Watermarking (AI output)
The embedding of a statistical, cryptographic, or visible signal into AI-generated content at the time of generation, allowing later identification of that content as machine-produced — distinct from post-hoc detection which infers AI origin from features of the output alone.
Synthetic image
An image produced by a generative model (e.g., diffusion model, GAN) rather than captured from a physical scene or instrument, including images used as illustrations, in figures, or as training data.
Synthetic data
Data generated by a model or algorithm rather than collected from real-world observations or experiments, designed to mimic the statistical structure of real data for purposes such as augmentation, privacy-preservation, or model training.
Hallucination
An output from a generative AI system that is presented confidently and fluently but is factually incorrect, fabricated, or unsupported by the input data or any verifiable source — including invented citations, non-existent authors, false statistics, and incorrect quotations.
System prompt
A prompt provided to an LLM at the start of a session — typically not visible to the end user — that sets persona, constraints, output format, safety rules, and tool-use permissions for all subsequent user interactions in that session.
Prompt engineering
The practice of designing, refining, and structuring input text given to a generative AI system in order to elicit specific desired outputs, including techniques such as role assignment, few-shot examples, chain-of-thought scaffolding, and output-format specification.
Generative AI
Artificial intelligence systems whose primary output is novel content (text, images, audio, video, code, or structured data) produced by sampling from a learned distribution, as distinct from discriminative AI systems whose output is a classification, score, or decision over existing inputs.

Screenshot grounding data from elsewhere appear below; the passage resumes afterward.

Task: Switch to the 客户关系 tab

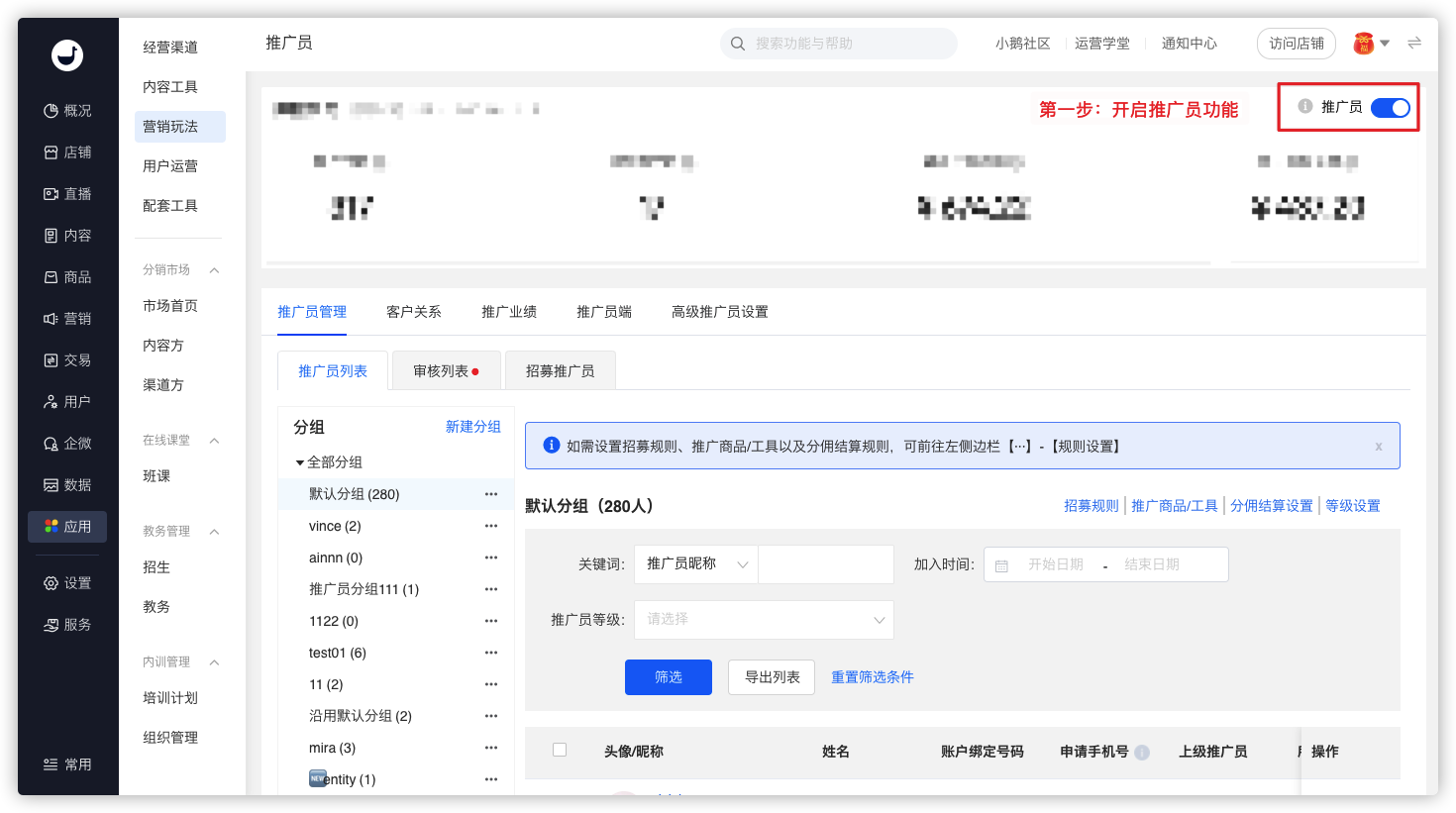Action: coord(413,312)
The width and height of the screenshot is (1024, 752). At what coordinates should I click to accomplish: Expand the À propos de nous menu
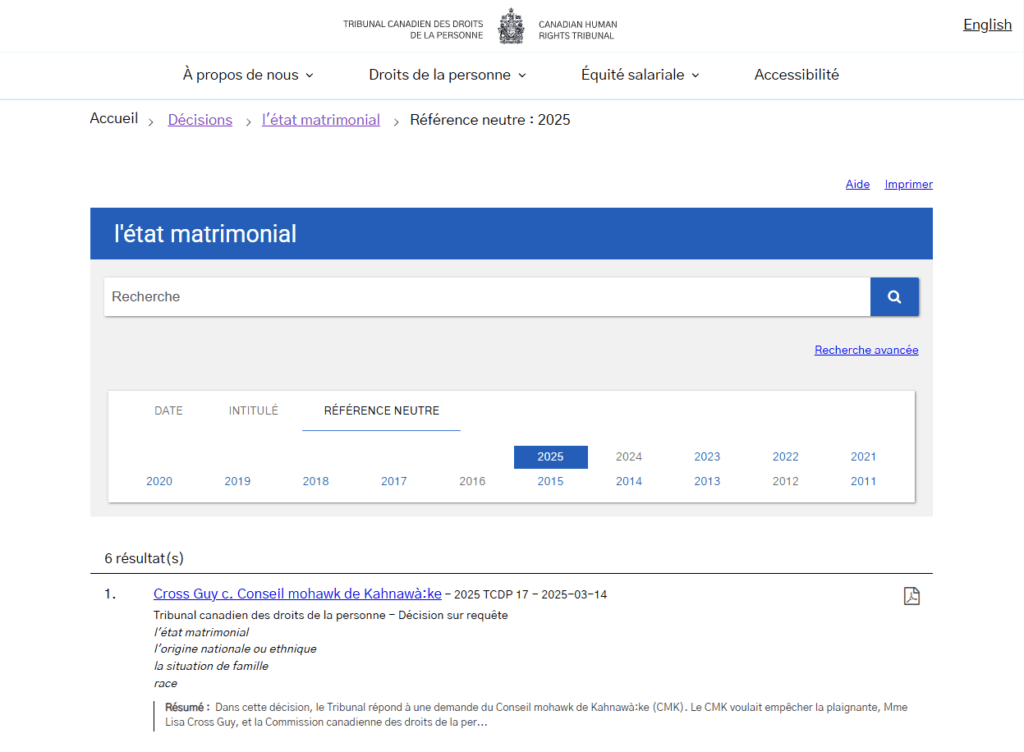(x=248, y=75)
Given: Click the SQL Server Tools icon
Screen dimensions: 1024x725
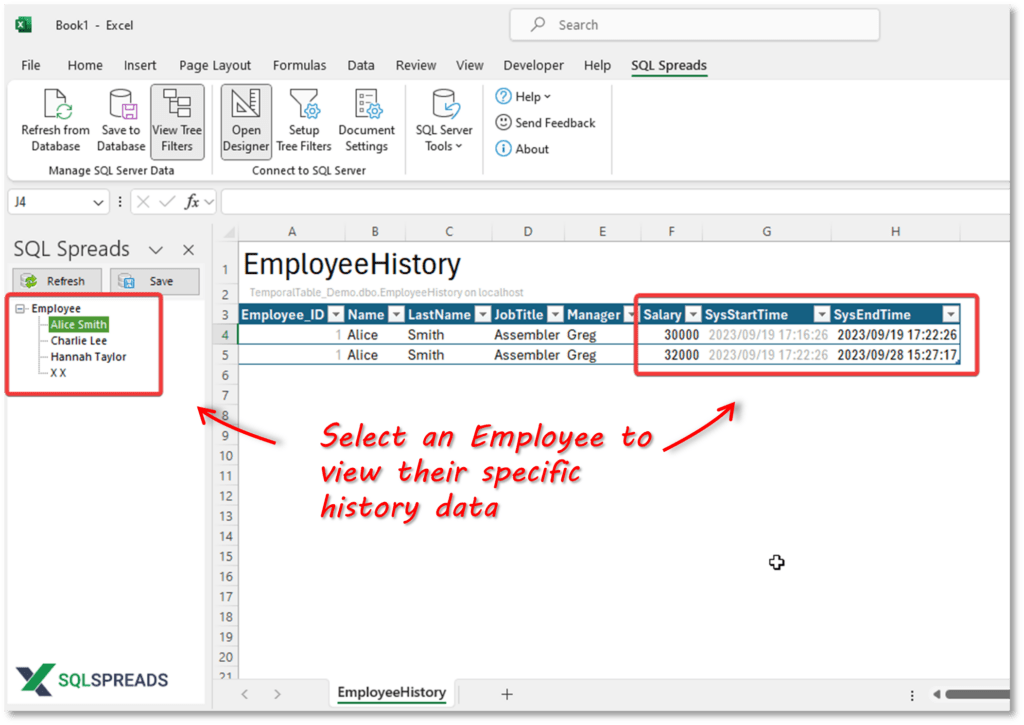Looking at the screenshot, I should click(x=443, y=118).
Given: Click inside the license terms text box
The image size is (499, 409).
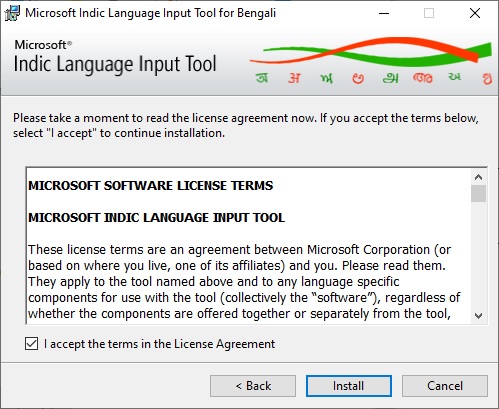Looking at the screenshot, I should point(249,246).
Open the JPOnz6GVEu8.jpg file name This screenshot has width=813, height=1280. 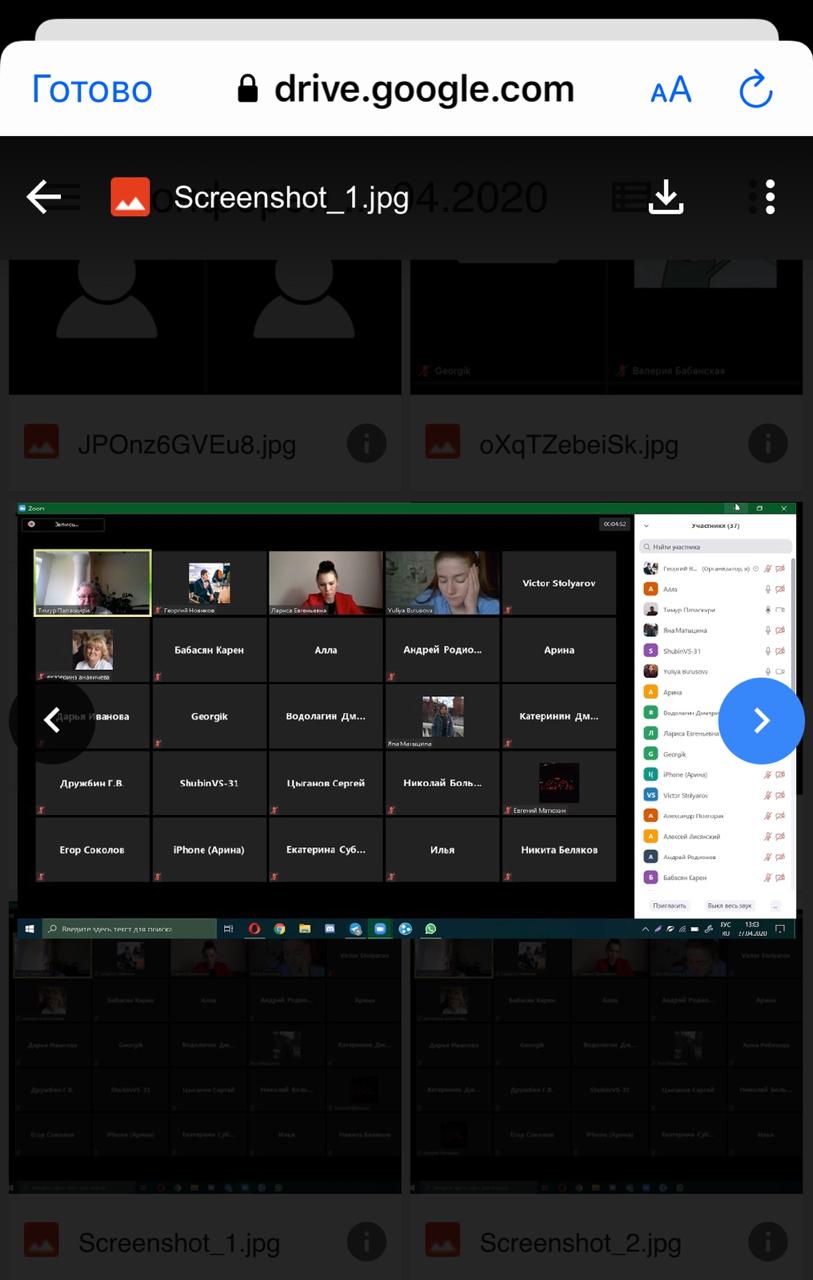point(187,443)
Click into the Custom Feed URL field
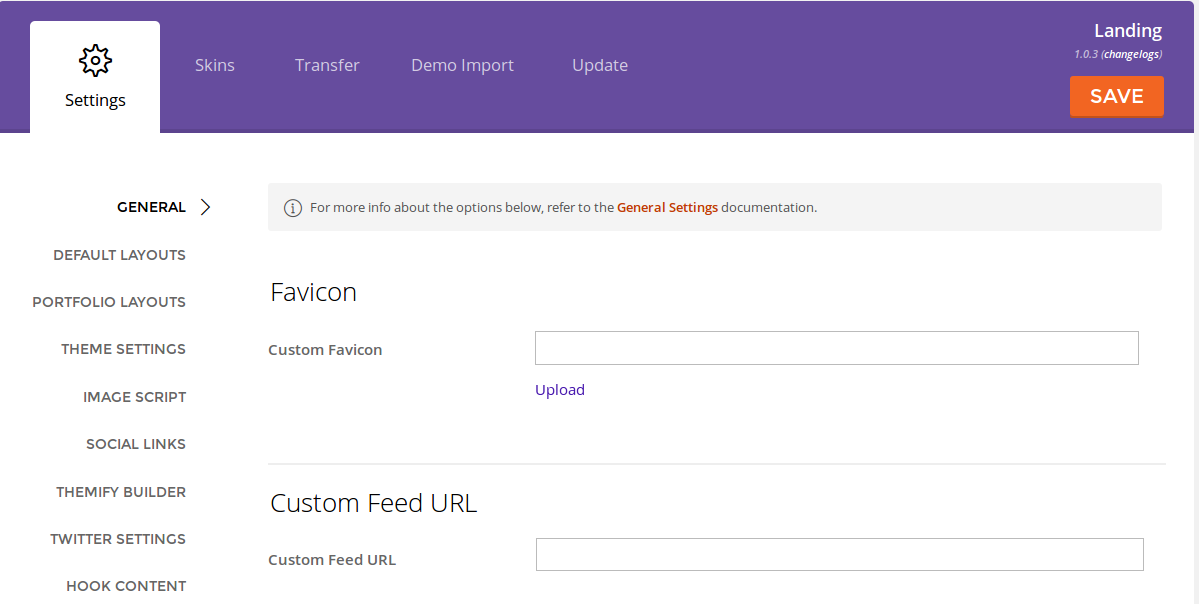1199x604 pixels. point(839,555)
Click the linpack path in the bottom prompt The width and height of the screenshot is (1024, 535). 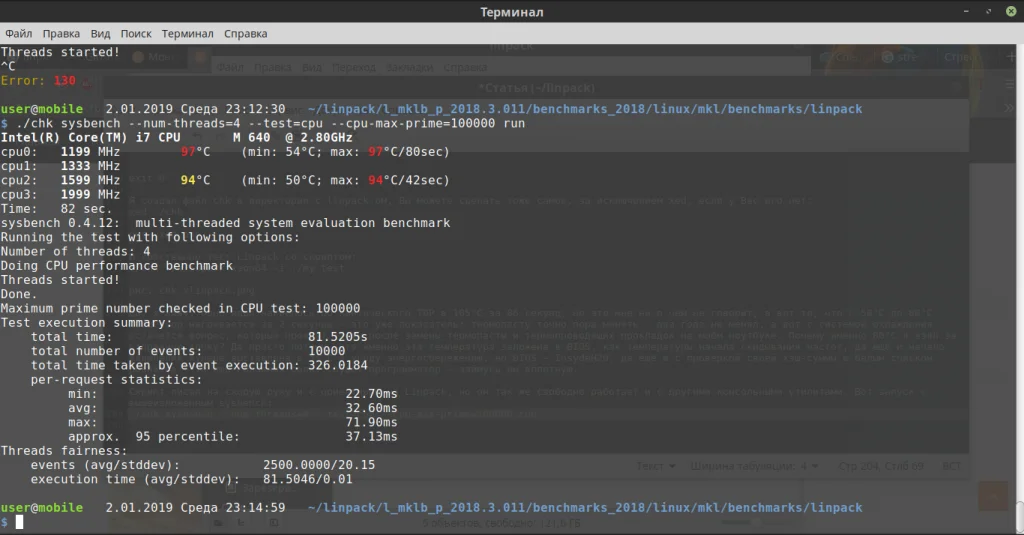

Large language model (LLM)
A neural-network model trained on large text corpora using self-supervised next-token prediction (or analogous objective), with parameter counts typically in the billions, capable of generating coherent text and performing a broad range of natural-language tasks without task-specific training.
AI tool disclosure
A statement within a scholarly work that identifies which generative AI tools were used, the version, the scope of use (e.g., language editing, code generation, figure creation), and which sections were affected, sufficient for a reader to assess the AI's role.
AI as author
The disallowed practice of listing a generative AI system (e.g., ChatGPT, Claude) in the author byline or contributor list of a scholarly work, on the rationale that AI cannot meet authorship criteria requiring accountability, agreement, and the capacity to take public responsibility.
AI-generated content
Text, images, code, or other artefacts produced substantively by a generative AI system in response to a prompt, where the AI is the proximate source of the content rather than a tool refining human-authored material.
AI-assisted writing
The use of a generative AI tool by a human author to draft, edit, paraphrase, summarise, or stylistically revise text where the human retains final editorial control and authorship responsibility.